■ Exercise instructions ■
Look through the entries for the line containing "Task: Open @No_negativtyxd profile handle". Then output that line and every line after it, exactly, to the end.

(Stored records)
>>>

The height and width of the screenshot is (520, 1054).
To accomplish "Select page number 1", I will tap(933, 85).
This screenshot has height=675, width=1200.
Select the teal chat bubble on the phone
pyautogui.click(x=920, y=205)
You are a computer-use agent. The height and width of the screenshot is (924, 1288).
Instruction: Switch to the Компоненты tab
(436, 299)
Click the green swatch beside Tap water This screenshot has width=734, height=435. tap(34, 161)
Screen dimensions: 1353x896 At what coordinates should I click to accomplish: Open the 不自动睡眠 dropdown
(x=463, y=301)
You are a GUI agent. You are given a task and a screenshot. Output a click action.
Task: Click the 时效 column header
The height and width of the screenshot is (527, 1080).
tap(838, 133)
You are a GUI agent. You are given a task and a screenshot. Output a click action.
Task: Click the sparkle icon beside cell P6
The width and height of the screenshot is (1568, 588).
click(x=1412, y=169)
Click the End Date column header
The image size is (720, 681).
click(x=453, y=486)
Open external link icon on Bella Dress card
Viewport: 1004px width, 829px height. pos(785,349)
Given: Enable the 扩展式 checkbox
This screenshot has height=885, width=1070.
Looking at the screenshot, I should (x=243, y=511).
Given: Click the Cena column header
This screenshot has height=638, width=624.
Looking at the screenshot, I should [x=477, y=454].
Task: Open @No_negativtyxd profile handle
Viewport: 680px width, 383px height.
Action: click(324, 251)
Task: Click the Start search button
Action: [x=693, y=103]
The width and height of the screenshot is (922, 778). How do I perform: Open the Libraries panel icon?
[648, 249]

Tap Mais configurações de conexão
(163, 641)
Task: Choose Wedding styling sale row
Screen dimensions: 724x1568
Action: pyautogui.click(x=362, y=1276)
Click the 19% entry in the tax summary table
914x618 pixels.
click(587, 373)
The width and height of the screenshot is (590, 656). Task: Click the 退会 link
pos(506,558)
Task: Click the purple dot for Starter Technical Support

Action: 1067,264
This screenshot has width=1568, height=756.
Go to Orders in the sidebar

<<<

■ Answer to this exercise ■
Task: Open @No_negativtyxd profile handle
Viewport: 680px width, 383px height.
Action: click(324, 251)
Task: Click the Start search button
Action: [x=693, y=103]
The width and height of the screenshot is (922, 778). How do I perform: Open the Libraries panel icon?
[648, 249]

Tap Mais configurações de conexão
(163, 641)
Task: Choose Wedding styling sale row
Screen dimensions: 724x1568
Action: pyautogui.click(x=362, y=1276)
Click the 19% entry in the tax summary table
914x618 pixels.
click(587, 373)
The width and height of the screenshot is (590, 656). Task: Click the 退会 link
pos(506,558)
Task: Click the purple dot for Starter Technical Support

Action: 1067,264
This screenshot has width=1568, height=756.
Go to Orders in the sidebar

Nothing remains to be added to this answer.